» Stored items
────────────────────────────────────────

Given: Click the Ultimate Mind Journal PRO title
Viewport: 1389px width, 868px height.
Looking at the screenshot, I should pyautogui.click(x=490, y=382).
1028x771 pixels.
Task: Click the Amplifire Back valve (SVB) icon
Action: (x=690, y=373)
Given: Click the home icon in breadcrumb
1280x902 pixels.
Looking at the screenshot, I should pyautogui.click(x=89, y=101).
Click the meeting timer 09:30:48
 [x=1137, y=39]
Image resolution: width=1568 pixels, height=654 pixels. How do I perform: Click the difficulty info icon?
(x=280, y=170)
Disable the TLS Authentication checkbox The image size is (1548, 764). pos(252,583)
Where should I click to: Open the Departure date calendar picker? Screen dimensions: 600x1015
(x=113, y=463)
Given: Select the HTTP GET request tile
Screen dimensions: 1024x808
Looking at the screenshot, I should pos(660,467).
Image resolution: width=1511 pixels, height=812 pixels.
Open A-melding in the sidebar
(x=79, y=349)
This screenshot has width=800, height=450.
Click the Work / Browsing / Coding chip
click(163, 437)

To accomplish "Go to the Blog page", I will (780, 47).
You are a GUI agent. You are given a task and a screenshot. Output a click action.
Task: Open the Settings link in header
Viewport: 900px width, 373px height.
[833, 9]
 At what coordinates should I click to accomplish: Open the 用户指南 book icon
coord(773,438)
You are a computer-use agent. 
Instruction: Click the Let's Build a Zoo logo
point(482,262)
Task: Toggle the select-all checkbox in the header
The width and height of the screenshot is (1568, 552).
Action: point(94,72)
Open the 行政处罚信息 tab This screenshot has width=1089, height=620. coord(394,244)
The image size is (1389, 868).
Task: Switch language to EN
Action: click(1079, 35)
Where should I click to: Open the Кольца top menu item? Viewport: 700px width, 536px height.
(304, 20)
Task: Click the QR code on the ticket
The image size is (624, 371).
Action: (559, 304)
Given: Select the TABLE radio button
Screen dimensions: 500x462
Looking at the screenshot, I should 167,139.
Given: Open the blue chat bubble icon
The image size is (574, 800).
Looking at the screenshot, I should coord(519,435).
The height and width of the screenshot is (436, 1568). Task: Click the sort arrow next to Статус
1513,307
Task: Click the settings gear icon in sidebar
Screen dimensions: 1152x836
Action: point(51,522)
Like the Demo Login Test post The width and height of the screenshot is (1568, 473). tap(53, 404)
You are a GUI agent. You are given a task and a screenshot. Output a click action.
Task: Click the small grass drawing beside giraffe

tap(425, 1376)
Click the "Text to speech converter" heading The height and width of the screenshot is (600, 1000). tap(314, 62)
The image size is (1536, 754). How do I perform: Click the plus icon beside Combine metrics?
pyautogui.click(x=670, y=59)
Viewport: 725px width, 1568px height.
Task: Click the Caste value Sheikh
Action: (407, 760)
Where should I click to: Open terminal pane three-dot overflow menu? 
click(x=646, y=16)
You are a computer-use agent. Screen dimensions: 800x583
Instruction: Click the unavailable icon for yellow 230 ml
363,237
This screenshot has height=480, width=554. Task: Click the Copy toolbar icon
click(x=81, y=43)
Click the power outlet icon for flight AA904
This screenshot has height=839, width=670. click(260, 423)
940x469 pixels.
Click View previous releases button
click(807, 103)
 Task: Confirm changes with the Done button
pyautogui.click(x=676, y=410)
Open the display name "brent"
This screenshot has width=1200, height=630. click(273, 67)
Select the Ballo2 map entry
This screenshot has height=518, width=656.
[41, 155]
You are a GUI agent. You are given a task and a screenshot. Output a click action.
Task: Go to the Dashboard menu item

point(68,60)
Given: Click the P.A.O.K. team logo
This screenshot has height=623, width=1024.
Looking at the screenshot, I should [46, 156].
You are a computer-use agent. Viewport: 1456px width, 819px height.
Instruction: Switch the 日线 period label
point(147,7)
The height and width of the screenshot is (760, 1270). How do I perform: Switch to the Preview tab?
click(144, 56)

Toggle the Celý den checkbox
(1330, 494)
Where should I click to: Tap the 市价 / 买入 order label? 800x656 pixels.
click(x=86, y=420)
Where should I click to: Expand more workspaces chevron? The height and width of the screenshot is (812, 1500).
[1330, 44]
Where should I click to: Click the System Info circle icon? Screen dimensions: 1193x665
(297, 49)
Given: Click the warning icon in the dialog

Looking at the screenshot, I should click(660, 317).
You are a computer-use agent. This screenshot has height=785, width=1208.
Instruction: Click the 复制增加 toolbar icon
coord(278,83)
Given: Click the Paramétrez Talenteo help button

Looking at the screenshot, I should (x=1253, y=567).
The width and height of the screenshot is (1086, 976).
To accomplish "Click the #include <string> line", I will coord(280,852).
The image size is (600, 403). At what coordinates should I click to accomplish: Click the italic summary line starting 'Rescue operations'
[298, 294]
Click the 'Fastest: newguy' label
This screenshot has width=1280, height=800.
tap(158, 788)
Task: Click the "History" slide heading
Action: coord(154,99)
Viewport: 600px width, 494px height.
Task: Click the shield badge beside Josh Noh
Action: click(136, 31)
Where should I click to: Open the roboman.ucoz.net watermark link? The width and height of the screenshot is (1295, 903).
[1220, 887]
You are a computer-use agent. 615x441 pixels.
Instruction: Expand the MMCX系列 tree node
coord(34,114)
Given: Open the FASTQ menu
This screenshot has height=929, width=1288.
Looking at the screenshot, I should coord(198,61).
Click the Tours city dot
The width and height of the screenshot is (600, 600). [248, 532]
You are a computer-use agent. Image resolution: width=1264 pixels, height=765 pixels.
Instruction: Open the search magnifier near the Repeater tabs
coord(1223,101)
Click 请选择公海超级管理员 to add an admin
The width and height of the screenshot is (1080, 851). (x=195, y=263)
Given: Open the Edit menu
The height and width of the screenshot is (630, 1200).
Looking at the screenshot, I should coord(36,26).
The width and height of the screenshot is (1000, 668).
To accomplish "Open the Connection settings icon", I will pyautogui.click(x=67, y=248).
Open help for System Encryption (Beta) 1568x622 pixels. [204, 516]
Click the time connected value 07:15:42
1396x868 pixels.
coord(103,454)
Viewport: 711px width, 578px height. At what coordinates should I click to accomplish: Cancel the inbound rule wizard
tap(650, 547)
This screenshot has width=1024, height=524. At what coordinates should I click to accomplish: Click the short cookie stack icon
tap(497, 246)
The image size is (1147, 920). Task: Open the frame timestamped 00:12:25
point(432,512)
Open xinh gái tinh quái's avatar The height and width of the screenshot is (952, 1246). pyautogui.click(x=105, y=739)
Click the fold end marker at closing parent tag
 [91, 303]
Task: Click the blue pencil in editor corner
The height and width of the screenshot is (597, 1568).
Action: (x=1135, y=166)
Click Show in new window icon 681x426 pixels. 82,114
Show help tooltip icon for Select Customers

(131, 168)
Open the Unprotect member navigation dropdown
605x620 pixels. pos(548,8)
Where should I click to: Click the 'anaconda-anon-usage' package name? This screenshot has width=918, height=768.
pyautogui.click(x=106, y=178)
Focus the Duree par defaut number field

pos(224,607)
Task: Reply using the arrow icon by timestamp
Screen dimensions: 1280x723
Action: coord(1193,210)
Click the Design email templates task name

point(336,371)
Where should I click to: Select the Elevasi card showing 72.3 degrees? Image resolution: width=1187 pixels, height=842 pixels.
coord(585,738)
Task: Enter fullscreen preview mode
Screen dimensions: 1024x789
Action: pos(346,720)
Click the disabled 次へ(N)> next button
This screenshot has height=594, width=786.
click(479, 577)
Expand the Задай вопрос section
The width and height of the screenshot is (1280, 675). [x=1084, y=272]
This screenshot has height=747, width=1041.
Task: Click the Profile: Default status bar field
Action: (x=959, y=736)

────────────────────────────────────────

» Exercise brief
A lone number is the expected answer: the count of lines in these entries holding the string "computer".

» Completed exercise
6